Risks capped by investment trust structure:

However, total downside is capped to a move back to NAV which given the fact that valuations are already very high across multiple stocks is likely to be limited.  NAV is currently £0.95p and WPCT trades at £0.72p implying the shares could go up a maximum of 24% in a downside case where shares rerate back to par with NAV.

 

 

 Legal Disclaimer: This research report expresses my research opinions, which I have based upon certain facts, all of which are based upon publicly available information. Any investment involves substantial risks, including complete loss of capital. Any forecasts or estimates are for illustrative purposes only and should not be taken as limitations of the maximum possible loss or gain. Any information contained in this report may include forward-looking statements, expectations, and projections. You should assume these types of statements, expectations, and projections may turn out to be incorrect. This is not investment advice nor should it be construed as such. You should do your own research and due diligence before making any investment decision with respect to securities covered herein. The author has a position in this stock and may trade this stock.

 

 

I do not hold a position with the issuer such as employment, directorship, or consultancy.
I and/or others I advise hold a material investment in the issuer's securities.

Catalyst

Catalysts

  • Further redemptions from WEIF

Further redemptions from WEIF would lead to its winding down and the forced sale of its underlying assets, many of which WPCT holds as well, especially after the swap deals with WEIF that it has engaged in. This could put the valuation of these holdings under further pressure as well as inviting increased scrutiny of their quality.

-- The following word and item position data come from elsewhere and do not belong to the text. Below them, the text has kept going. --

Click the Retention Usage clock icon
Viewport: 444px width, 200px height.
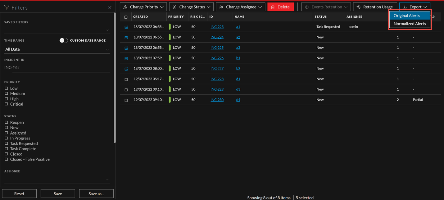359,7
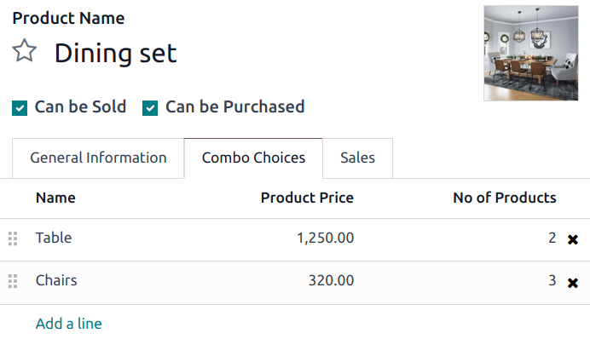Uncheck Can be Purchased checkbox
This screenshot has height=339, width=590.
click(x=150, y=108)
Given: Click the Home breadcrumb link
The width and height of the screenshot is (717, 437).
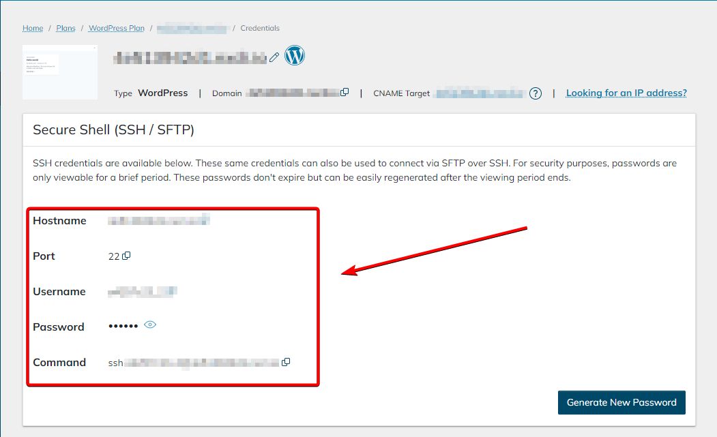Looking at the screenshot, I should (x=33, y=28).
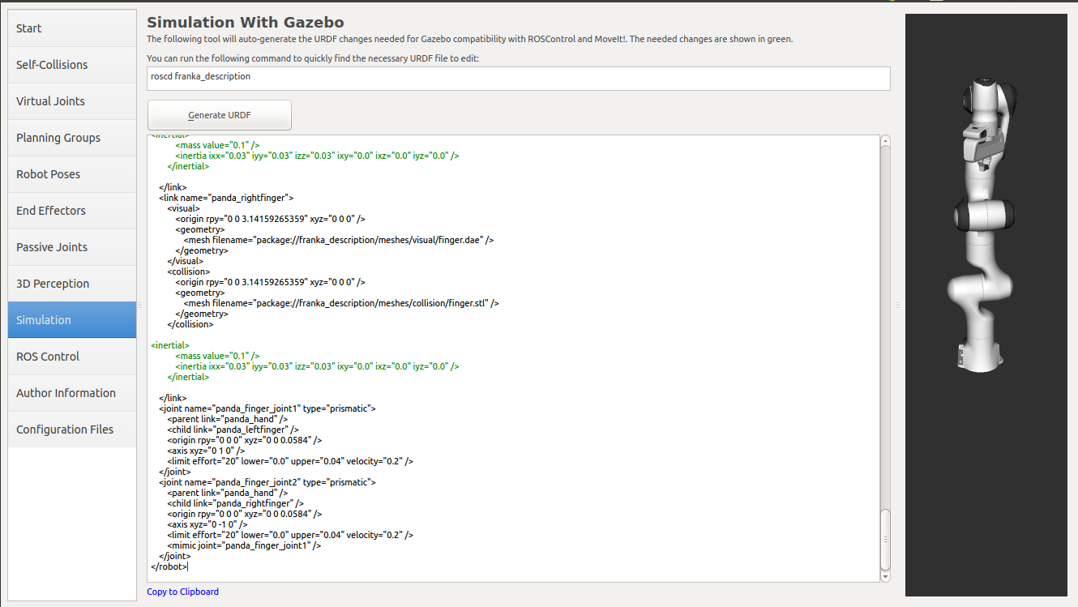
Task: Click the Generate URDF button
Action: point(220,115)
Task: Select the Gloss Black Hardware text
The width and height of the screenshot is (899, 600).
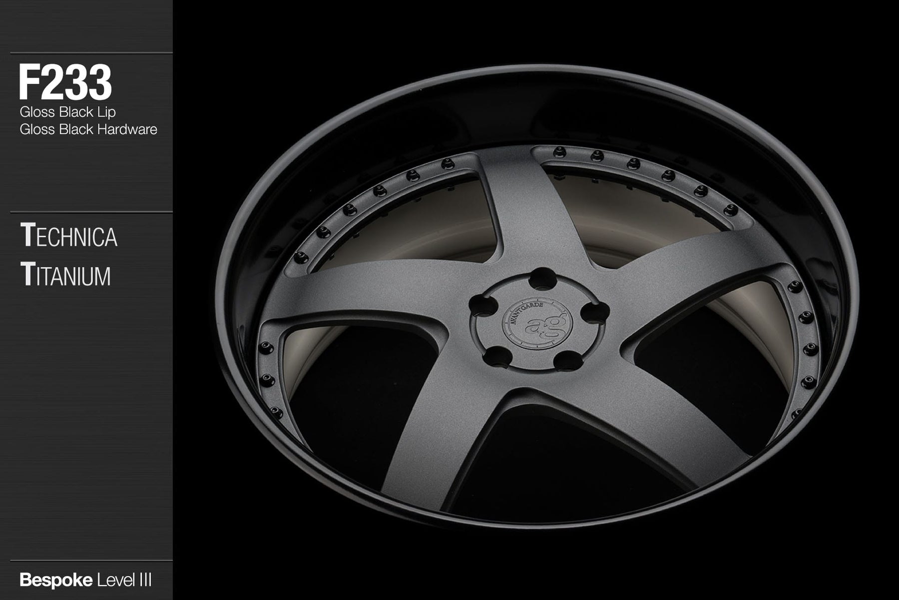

  • Underlying unquoted holdings continue to burn cash, thus needing additional funding rounds

Most of WPCT’s early-stage unquoted holdings burn through cash at high rates, and have to date relied on additional funding rounds for additional cash injections in the majority of cases led by Woodford themselves. As Woodford Investment Management comes under more pressure from redemptions, inevitably having to downsize its funds, Woodford will find it much more difficult to meet the cash demands of its underlying holdings.

  •  Better understanding by retail investors of nature of certain holdings such as Industrial Heat

Were retail investors, particularly such holders as Hargreaves Lansdown which holds ~23% of WPCT shares, better educated in the composition of WPCT’s holdings and the dubious nature of certain investments such as WPCT’s holding of Industrial Heat, they would be highly inclined to sell as the risks of holding WPCT shares would come to light.